## PROBLEM
Rewrite the data from the line with "Given: Open the Подключения menu entry" to the line with "Action: point(869,158)", changing "menu" to "list" and leaving everything else unchanged. Leave the pictures out.

## ENTRIES PROVIDED
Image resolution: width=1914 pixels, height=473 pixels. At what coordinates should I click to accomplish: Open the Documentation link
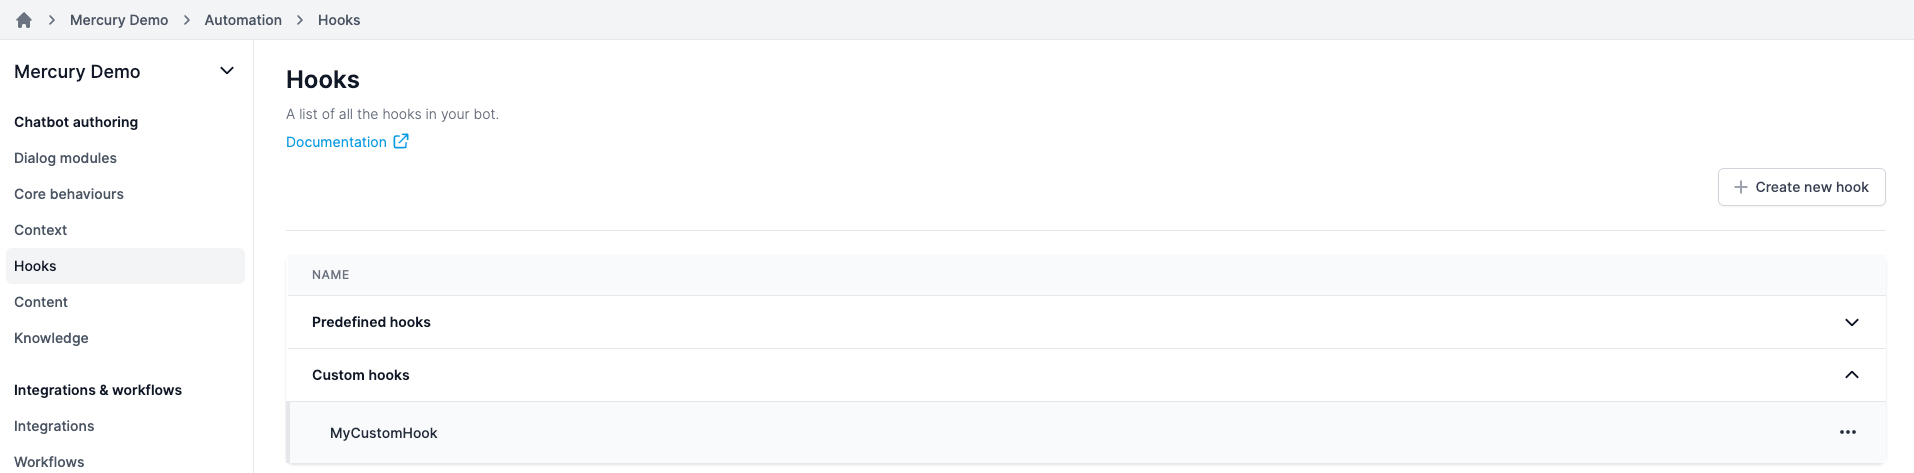click(x=336, y=142)
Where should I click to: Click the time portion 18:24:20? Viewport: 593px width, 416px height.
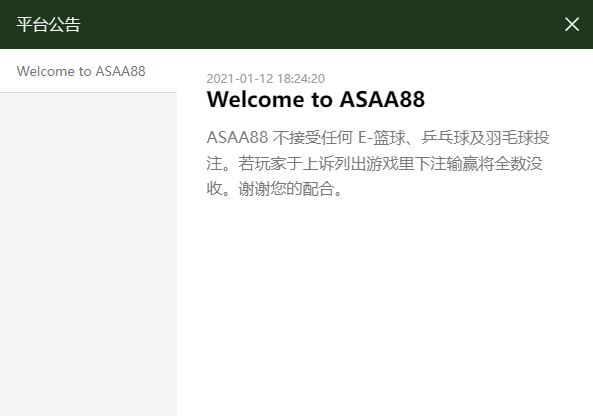(301, 79)
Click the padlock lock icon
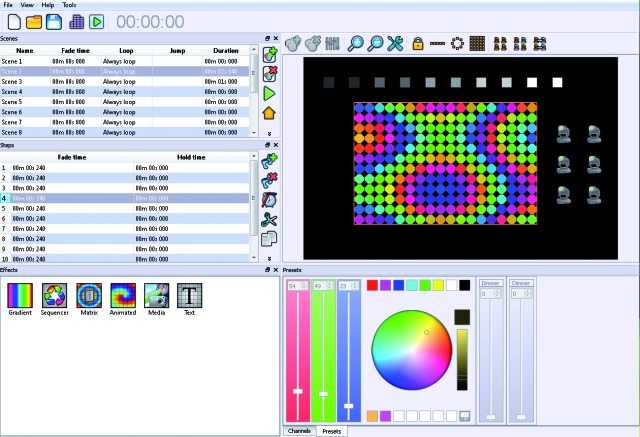 point(418,43)
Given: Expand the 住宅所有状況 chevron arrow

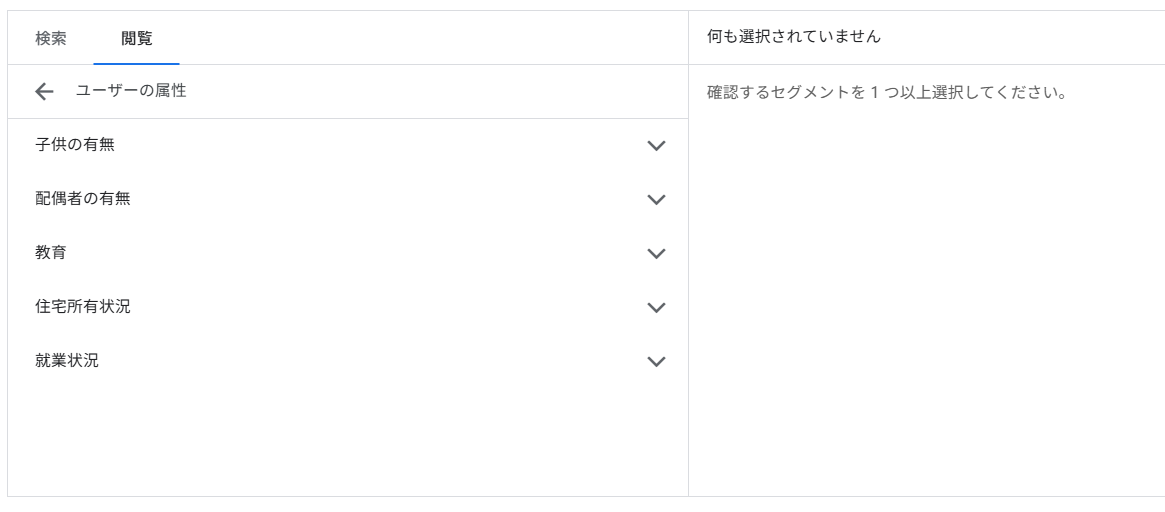Looking at the screenshot, I should (656, 308).
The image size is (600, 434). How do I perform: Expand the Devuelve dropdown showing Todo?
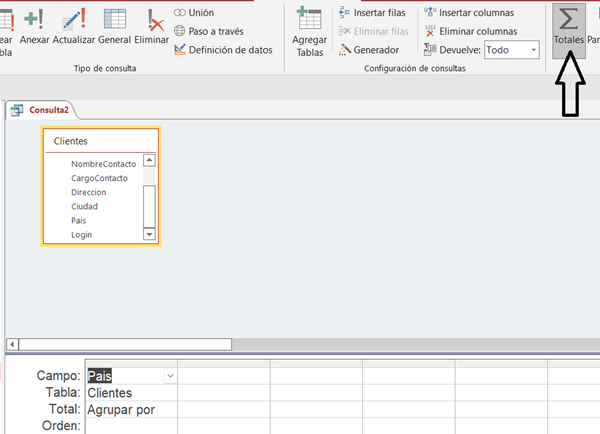click(533, 49)
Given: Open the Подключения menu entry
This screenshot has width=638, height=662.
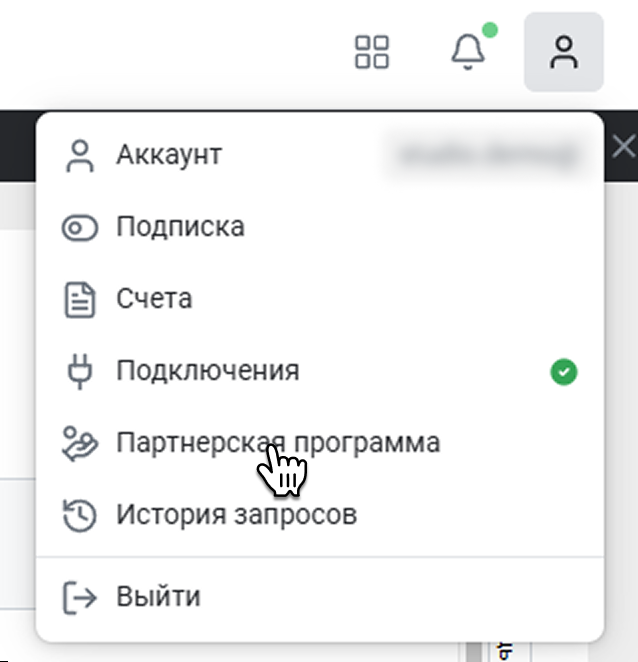Looking at the screenshot, I should pyautogui.click(x=207, y=371).
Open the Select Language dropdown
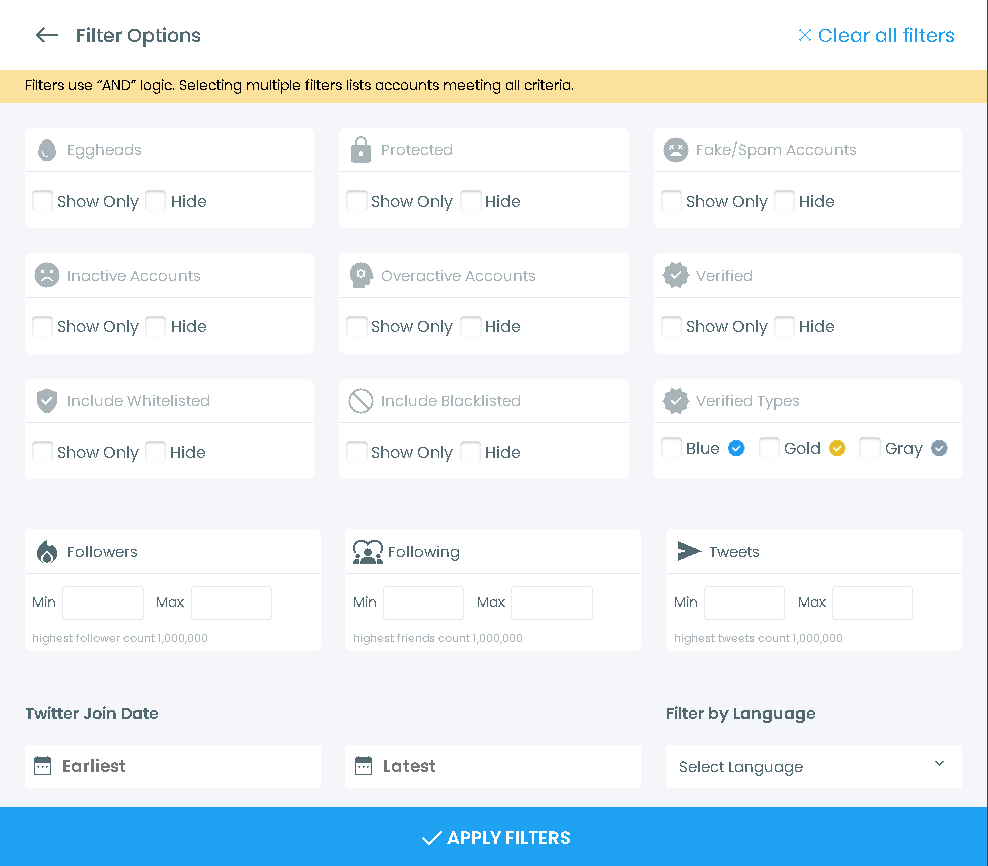 click(x=813, y=766)
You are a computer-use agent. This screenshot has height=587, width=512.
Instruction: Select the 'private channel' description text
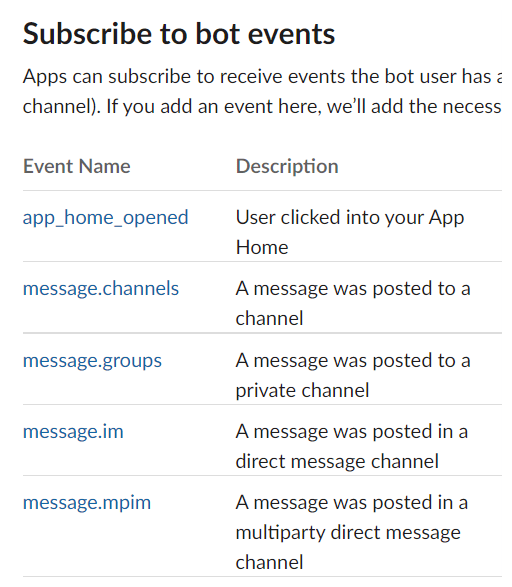[302, 390]
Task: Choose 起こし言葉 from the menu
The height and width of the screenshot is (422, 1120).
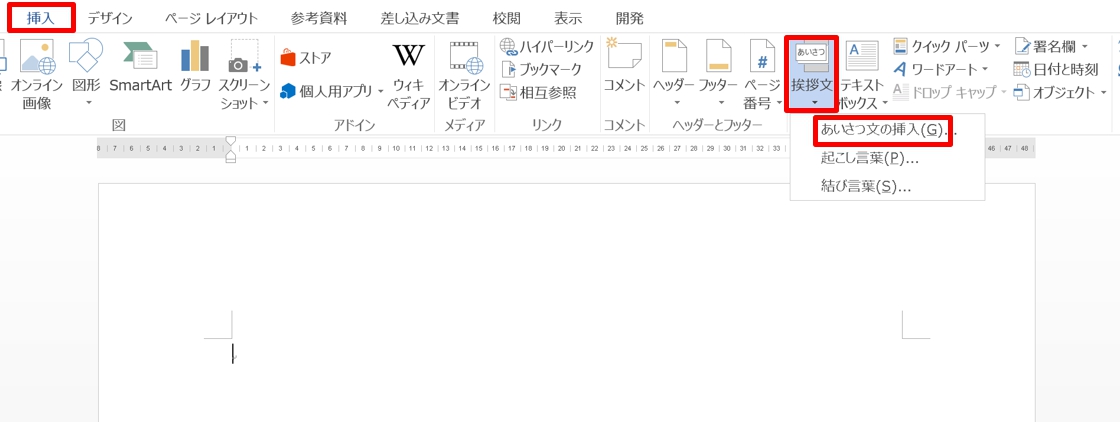Action: point(869,158)
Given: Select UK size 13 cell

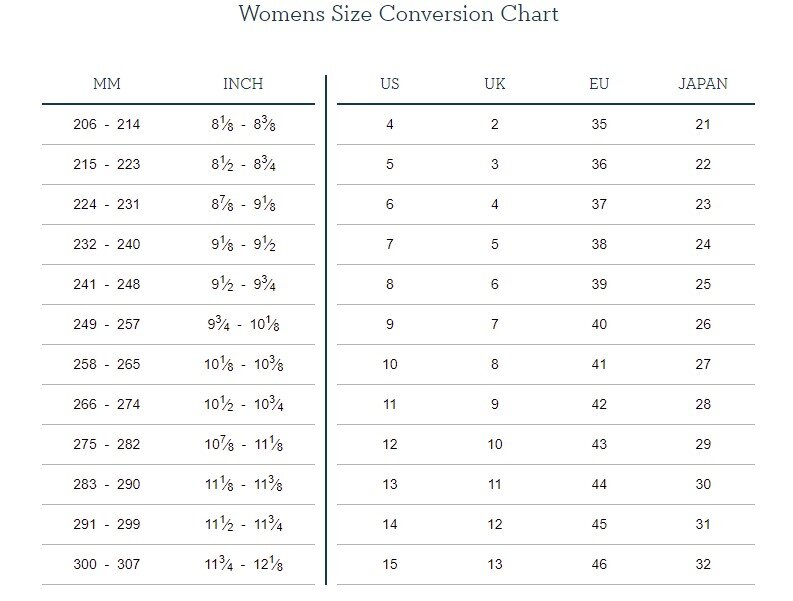Looking at the screenshot, I should point(495,565).
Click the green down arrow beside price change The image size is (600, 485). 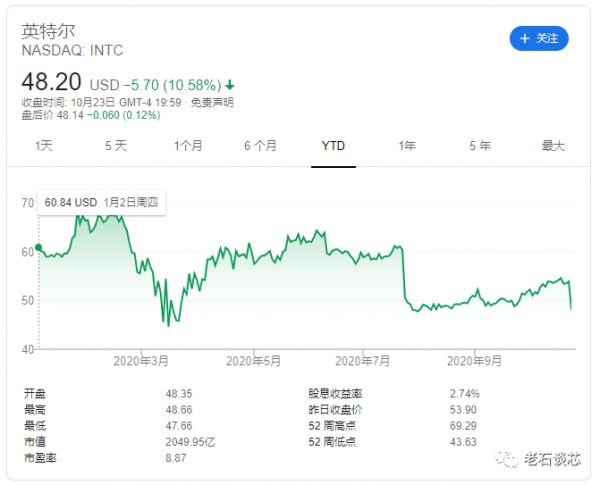click(231, 84)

## ANSWER
Given: Open the Подключения list entry
This screenshot has width=638, height=662.
Looking at the screenshot, I should pyautogui.click(x=207, y=371).
Open the Select Language dropdown
 click(x=813, y=766)
You are a computer-use agent. This screenshot has height=587, width=512.
Instruction: Select the 'private channel' description text
[302, 390]
Task: Choose 起こし言葉 from the list
The height and width of the screenshot is (422, 1120).
Action: point(869,158)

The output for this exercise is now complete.